The United States has engaged, and continues to engage, in a pattern of behavior, at both the state and federal levels, against those rights. An example of this is the 1968 Omnibus crime Bill, wherein felons were prohibited the constitutional right to keep and bear arms. At the same moment, the law is both attainder, and a felony in its enforcement by that 1866 act, and the operation of the plain prohibitions of the 13th and 14th amendment, and the laws established under that act.

It has further, recently, chosen to further weaken the protections of the 4th amendment, and the 5th, with self-written warrants, no-knock entries and seizure of property with self-written warrants under the Patriot Act.

The most recent and egregious actions in pursuit of these goals appears to be the so-called 'operation gunrunner' wherein the ATF, an organization developed to uphold firearms laws, has chosen to ignore the laws to exacerbate the situation on the border apparently to deliberately create situations for international agreements for more stringent controls.

If the union is to be preserved, these rights must be returned to the people, to whom they belong, from whom the just power of law flows. The purpose of this suit is to prevent the growing turmoil from becoming general enough to cause an insurrection that is forced to be put down by force of arms, and thereby to defend the constitution and laws of the united states, the just power of the judiciary, the executive branch, and Congress itself.

The states, and federal government itself in a limited republic, may not act in a manner in which they are prohibited, nor in a manner in which they are not allowed. Laws passed outside the powers of the constitution are no law at all, and are void for any purpose, create no offices, establish no duties, have no obligations to be upheld nor any power to compel the victim to comply.

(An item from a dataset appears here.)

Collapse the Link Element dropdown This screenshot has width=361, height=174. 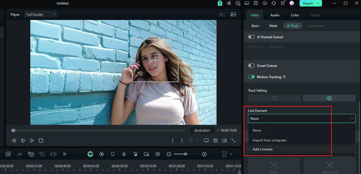pyautogui.click(x=352, y=119)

And the legislative cannot bind the Executive branch to commit felony or other unlawful acts, nor may the offer immunity for so doing, nor may they engage the power of selection exclusively limited to the power of the judiciary for that purpose.

Title 18, section 242
Whoever, under color of any law, statute, ordinance, regulation, or custom, willfully subjects any person in any State, Territory, Commonwealth, Possession, or District to the deprivation of any rights, privileges, or immunities secured or protected by the Constitution or laws of the United States, or to different punishments, pains, or penalties, on account of such person being an alien, or by reason of his color, or race, than are prescribed for the punishment of citizens, shall be fined under this title or imprisoned not more than one year, or both; and if bodily injury results from the acts committed in violation of this section or if such acts include the use, attempted use, or threatened use of a dangerous weapon, explosives, or fire, shall be fined under this title or imprisoned not more than ten years, or both; and if death results from the acts committed in violation of this section or if such acts include kidnapping or an attempt to kidnap, aggravated sexual abuse, or an attempt to commit aggravated sexual abuse, or an attempt to kill, shall be fined under this title, or imprisoned for any term of years or for life, or both, or may be sentenced to death.